Return every line of the listing exactly as written.

=== Material provided ===

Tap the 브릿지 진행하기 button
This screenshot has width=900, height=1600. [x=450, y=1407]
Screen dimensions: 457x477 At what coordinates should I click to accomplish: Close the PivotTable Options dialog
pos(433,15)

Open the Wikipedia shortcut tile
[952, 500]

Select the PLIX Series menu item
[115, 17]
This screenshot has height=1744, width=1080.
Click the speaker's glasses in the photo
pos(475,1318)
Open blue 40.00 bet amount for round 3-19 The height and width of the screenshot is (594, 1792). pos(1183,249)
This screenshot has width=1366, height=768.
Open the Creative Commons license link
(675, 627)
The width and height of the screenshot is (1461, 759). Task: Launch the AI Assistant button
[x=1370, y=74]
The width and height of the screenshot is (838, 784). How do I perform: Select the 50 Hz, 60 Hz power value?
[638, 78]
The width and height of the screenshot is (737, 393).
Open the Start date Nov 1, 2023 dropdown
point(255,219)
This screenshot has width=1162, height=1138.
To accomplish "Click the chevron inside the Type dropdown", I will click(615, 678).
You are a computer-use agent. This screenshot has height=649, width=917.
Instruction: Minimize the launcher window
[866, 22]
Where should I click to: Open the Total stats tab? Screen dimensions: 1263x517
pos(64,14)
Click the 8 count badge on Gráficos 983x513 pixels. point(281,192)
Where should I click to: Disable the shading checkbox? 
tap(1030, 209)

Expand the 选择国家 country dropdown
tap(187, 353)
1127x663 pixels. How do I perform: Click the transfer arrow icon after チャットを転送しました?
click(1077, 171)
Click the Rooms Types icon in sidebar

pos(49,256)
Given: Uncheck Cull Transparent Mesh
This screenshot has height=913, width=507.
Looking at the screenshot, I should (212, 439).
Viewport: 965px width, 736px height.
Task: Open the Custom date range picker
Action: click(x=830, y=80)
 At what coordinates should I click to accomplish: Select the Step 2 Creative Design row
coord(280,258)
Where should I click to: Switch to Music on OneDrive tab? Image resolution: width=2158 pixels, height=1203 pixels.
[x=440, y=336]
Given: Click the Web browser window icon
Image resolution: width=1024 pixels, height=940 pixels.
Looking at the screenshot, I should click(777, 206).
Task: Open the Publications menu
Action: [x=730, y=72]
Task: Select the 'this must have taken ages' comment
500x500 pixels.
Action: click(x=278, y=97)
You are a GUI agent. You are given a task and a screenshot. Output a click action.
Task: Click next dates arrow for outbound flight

===

Response to this exercise
Tap the 브릿지 진행하기 button
This screenshot has width=900, height=1600. [x=450, y=1407]
Screen dimensions: 457x477 At what coordinates should I click to accomplish: Close the PivotTable Options dialog
pos(433,15)

Open the Wikipedia shortcut tile
[952, 500]

Select the PLIX Series menu item
[115, 17]
This screenshot has height=1744, width=1080.
Click the speaker's glasses in the photo
pos(475,1318)
Open blue 40.00 bet amount for round 3-19 The height and width of the screenshot is (594, 1792). pos(1183,249)
This screenshot has width=1366, height=768.
Open the Creative Commons license link
(675, 627)
The width and height of the screenshot is (1461, 759). Task: Launch the AI Assistant button
[x=1370, y=74]
The width and height of the screenshot is (838, 784). How do I perform: Select the 50 Hz, 60 Hz power value?
[638, 78]
The width and height of the screenshot is (737, 393).
Open the Start date Nov 1, 2023 dropdown
point(255,219)
This screenshot has width=1162, height=1138.
To accomplish "Click the chevron inside the Type dropdown", I will click(615, 678).
You are a computer-use agent. This screenshot has height=649, width=917.
Instruction: Minimize the launcher window
[866, 22]
Where should I click to: Open the Total stats tab? Screen dimensions: 1263x517
pos(64,14)
Click the 8 count badge on Gráficos 983x513 pixels. point(281,192)
Where should I click to: Disable the shading checkbox? 
tap(1030, 209)

Expand the 选择国家 country dropdown
tap(187, 353)
1127x663 pixels. How do I perform: Click the transfer arrow icon after チャットを転送しました?
click(1077, 171)
Click the Rooms Types icon in sidebar

pos(49,256)
Given: Uncheck Cull Transparent Mesh
This screenshot has height=913, width=507.
Looking at the screenshot, I should (212, 439).
Viewport: 965px width, 736px height.
Task: Open the Custom date range picker
Action: click(x=830, y=80)
 At what coordinates should I click to accomplish: Select the Step 2 Creative Design row
coord(280,258)
Where should I click to: Switch to Music on OneDrive tab? Image resolution: width=2158 pixels, height=1203 pixels.
[x=440, y=336]
Given: Click the Web browser window icon
Image resolution: width=1024 pixels, height=940 pixels.
Looking at the screenshot, I should click(777, 206).
Task: Open the Publications menu
Action: [x=730, y=72]
Task: Select the 'this must have taken ages' comment
500x500 pixels.
Action: click(x=278, y=97)
You are a GUI agent. You are given a task and a screenshot. Output a click action.
Task: Click next dates arrow for outbound flight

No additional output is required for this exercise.